Desktop Datacenter Integration

Home Lab Applications:

  • IoT sensor data collection and search
  • Personal log aggregation from Pi-based projects
  • Small-scale document search for home automation
  • Development and testing of ARM-based search solutions

Educational Benefits:

  • Understanding ARM64 deployment considerations
  • Learning resource optimization for constrained environments
  • Hands-on experience with cross-platform Docker deployment
  • Performance tuning for embedded systems

Professional Development:

  • ARM64 deployment experience for edge computing
  • Cost-effective development environment for search applications
  • Understanding of performance constraints and optimization
  • Cross-architecture containerization skills

Troubleshooting

Container fails to start due to memory constraints: Reduce heap size to -Xms512m -Xmx1g for 4GB Pi 5 models, ensure swap is enabled

Elasticsearch runs very slowly on ARM64: Disable memory lock (bootstrap.memory_lock=false), use SSD instead of SD card, monitor for thermal throttling

ARM64 image not found or architecture errors: Verify you are using ARM64 OS (uname -m shows aarch64), pull specific ARM64 image tag if needed

High CPU temperature and throttling: Improve cooling, reduce JVM heap size, consider active cooling solutions for sustained workloads

Performance Optimization

For optimal ARM64 performance, use fast storage (SSD over SD card), monitor CPU temperature to prevent throttling, and tune JVM garbage collection settings.
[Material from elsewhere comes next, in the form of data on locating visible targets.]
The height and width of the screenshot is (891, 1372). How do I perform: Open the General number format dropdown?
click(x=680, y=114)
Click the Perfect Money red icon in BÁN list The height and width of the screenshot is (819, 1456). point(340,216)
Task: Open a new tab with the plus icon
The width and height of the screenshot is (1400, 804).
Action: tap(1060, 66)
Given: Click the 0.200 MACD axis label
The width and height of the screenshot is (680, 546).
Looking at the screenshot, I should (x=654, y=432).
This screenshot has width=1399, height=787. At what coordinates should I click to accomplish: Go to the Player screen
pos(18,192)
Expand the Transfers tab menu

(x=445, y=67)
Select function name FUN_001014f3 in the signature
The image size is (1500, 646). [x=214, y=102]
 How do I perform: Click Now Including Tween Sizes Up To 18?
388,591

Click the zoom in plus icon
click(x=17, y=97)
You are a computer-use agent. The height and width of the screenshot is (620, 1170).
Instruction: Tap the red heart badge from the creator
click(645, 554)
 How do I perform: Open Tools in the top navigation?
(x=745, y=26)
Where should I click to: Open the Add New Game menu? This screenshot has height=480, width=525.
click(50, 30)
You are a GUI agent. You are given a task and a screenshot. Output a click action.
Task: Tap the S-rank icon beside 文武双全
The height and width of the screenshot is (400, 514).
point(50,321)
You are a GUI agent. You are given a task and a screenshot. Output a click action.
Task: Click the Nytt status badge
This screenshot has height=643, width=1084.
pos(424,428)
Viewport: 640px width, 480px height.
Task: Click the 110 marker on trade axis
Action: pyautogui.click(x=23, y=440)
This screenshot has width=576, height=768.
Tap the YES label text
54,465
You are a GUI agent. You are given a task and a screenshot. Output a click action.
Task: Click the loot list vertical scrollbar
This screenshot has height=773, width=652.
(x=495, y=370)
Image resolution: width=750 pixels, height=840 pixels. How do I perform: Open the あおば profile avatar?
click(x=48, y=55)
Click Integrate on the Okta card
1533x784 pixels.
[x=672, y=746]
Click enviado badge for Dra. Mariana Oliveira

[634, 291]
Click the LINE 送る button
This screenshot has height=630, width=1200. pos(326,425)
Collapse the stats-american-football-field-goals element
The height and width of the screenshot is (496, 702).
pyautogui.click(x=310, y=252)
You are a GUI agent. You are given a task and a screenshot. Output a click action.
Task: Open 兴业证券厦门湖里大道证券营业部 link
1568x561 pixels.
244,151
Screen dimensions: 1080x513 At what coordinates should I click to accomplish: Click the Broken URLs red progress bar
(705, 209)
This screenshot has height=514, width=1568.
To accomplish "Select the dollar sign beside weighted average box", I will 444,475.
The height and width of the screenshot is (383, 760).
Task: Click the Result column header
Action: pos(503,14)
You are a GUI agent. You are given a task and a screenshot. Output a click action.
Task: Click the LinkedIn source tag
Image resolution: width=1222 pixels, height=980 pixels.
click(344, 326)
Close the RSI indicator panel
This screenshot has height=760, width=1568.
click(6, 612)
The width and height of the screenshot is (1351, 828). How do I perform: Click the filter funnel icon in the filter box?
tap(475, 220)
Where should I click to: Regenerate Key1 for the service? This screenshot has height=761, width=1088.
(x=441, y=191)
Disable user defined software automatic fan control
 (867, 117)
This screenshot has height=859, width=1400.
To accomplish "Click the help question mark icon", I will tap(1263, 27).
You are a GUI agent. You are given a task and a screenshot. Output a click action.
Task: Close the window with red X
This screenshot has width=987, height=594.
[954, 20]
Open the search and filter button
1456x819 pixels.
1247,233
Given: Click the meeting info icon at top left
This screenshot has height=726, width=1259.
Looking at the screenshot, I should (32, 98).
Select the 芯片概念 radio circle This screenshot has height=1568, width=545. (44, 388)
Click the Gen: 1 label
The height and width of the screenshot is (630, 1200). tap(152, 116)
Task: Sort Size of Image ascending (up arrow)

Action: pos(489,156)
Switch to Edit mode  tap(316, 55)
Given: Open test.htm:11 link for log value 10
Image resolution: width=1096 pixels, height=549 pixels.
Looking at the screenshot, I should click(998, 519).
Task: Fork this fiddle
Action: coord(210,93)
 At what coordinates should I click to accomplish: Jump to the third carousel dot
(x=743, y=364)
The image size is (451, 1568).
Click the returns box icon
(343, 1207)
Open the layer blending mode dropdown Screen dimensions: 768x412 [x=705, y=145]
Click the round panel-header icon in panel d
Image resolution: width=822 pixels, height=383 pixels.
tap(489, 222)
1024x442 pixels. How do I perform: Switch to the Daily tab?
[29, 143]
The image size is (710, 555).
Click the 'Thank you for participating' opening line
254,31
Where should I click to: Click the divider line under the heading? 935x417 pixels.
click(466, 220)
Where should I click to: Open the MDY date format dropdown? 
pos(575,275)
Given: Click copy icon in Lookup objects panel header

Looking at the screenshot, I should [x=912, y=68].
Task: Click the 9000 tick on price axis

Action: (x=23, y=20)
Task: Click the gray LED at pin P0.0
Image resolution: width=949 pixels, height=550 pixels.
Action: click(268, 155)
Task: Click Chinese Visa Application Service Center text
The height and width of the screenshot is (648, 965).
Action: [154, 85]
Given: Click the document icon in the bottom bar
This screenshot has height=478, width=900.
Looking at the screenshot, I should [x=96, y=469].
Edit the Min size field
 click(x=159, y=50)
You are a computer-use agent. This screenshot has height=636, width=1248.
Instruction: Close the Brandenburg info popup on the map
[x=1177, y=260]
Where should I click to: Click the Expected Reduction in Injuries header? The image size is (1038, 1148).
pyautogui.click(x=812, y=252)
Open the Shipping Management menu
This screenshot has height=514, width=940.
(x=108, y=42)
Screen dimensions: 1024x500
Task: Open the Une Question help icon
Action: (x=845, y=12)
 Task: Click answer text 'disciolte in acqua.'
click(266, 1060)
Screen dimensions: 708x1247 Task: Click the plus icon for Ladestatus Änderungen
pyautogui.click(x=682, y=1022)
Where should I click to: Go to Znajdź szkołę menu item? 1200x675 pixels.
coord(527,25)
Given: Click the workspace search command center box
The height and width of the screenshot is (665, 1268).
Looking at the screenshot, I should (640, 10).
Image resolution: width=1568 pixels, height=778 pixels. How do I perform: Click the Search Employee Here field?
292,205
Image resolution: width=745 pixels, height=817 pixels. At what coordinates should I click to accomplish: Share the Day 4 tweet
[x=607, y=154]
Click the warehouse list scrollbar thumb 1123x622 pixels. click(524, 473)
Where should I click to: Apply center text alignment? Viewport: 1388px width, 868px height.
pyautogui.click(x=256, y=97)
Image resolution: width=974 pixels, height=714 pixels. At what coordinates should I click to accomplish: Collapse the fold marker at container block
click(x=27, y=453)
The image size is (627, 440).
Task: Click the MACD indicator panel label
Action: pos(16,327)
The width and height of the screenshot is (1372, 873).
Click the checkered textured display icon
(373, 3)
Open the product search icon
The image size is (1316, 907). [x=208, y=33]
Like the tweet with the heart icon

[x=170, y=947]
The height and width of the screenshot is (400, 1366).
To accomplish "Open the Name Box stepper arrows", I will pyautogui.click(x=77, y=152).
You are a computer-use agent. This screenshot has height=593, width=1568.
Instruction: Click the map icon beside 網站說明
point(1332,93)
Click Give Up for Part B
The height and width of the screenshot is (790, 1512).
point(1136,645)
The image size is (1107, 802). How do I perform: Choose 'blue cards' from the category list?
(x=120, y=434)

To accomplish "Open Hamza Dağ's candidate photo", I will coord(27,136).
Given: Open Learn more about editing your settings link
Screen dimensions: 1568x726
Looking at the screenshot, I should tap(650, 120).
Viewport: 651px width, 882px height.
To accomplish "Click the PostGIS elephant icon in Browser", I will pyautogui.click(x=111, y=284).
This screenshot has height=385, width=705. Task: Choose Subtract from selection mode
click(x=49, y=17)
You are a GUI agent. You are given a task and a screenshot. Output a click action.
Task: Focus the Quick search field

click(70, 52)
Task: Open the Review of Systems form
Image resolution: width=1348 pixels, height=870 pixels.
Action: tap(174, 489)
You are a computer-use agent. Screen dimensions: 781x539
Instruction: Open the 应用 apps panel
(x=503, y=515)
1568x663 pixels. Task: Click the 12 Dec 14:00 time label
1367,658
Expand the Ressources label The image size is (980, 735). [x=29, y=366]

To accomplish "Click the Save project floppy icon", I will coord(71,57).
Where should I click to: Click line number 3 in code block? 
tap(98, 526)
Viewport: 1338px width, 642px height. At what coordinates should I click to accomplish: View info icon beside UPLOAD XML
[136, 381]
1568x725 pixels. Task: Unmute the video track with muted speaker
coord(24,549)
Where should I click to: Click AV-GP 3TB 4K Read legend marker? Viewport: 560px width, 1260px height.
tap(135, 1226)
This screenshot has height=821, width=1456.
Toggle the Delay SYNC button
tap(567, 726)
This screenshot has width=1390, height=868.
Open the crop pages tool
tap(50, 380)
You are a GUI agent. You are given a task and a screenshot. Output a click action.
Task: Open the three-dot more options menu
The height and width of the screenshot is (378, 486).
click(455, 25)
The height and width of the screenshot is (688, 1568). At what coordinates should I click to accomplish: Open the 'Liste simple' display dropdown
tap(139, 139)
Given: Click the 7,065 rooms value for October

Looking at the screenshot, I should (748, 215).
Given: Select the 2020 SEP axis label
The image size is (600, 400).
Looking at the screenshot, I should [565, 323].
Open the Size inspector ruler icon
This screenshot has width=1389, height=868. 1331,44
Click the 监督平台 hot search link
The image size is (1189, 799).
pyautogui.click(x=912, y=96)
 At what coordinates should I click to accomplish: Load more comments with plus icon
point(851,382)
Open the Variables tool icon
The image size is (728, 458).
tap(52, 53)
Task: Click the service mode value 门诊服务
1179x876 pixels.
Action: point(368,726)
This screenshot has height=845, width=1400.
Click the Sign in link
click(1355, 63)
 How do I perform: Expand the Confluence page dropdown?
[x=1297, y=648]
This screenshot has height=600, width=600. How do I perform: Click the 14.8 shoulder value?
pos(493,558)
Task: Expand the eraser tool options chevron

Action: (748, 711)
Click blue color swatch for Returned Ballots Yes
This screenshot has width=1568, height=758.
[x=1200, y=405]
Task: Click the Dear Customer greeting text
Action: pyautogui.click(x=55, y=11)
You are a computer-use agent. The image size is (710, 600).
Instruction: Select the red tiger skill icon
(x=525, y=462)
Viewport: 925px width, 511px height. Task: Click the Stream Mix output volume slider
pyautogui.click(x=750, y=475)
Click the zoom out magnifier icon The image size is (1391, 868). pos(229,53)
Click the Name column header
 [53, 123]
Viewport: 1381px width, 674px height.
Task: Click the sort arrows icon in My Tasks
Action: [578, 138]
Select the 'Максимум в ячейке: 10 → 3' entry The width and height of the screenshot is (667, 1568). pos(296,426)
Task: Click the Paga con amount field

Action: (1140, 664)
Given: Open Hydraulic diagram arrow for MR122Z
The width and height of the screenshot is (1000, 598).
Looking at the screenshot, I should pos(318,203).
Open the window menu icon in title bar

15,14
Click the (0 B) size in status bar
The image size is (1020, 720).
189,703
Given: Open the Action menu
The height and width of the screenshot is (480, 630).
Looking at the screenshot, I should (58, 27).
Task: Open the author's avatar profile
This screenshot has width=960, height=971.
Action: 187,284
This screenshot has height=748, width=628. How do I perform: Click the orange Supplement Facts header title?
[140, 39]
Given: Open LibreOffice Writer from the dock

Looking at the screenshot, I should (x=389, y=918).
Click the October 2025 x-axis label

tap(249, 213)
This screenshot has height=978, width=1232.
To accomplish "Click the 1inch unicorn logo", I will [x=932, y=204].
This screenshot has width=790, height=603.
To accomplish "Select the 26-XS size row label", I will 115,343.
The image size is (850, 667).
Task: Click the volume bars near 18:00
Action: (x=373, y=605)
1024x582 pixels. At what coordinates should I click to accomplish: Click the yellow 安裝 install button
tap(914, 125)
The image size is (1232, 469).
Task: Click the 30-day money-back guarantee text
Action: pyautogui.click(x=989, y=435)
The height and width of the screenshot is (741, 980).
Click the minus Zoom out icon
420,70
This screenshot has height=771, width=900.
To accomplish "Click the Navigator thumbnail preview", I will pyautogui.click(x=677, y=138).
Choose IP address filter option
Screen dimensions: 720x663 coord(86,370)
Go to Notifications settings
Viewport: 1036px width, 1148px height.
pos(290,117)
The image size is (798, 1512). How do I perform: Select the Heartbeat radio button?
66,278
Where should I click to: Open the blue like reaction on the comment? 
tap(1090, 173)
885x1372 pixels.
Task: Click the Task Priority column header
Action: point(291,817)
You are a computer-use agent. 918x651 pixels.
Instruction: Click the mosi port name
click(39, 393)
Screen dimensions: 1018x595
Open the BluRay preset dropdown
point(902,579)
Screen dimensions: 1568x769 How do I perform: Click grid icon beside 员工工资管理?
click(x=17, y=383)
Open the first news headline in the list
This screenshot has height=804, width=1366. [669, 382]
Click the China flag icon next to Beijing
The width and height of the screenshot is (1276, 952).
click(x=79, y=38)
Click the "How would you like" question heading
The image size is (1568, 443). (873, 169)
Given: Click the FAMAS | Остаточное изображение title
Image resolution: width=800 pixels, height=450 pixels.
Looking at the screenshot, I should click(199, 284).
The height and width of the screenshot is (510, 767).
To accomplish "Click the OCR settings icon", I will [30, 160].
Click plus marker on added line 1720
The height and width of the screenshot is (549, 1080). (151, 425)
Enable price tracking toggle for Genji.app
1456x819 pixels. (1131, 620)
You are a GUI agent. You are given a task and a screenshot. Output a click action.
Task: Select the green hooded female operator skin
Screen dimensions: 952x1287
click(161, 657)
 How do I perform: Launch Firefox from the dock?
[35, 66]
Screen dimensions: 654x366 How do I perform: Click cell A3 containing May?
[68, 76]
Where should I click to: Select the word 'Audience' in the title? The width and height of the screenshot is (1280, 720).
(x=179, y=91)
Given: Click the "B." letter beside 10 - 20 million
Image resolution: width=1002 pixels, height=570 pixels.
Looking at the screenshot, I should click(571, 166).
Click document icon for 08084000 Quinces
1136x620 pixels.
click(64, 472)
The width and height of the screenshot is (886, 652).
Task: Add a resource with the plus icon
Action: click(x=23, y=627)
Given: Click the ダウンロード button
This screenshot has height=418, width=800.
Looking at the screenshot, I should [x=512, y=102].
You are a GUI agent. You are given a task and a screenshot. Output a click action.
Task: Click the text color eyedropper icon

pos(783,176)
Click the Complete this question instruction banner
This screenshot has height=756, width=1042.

The Pi 5's improved performance makes it viable for development workloads, but production use should consider clustering multiple Pi units.

Conclusion

You now have Elasticsearch running efficiently on your Raspberry Pi 5's ARM64 architecture. This setup demonstrates the versatility of modern ARM processors for search workloads while providing a cost-effective platform for development and learning.

Your PicoCluster Desktop Datacenter provides an excellent platform for running Elasticsearch in Docker containers on ARM architecture. This setup not only saves costs compared to cloud alternatives but also provides valuable hands-on experience with enterprise-grade technologies.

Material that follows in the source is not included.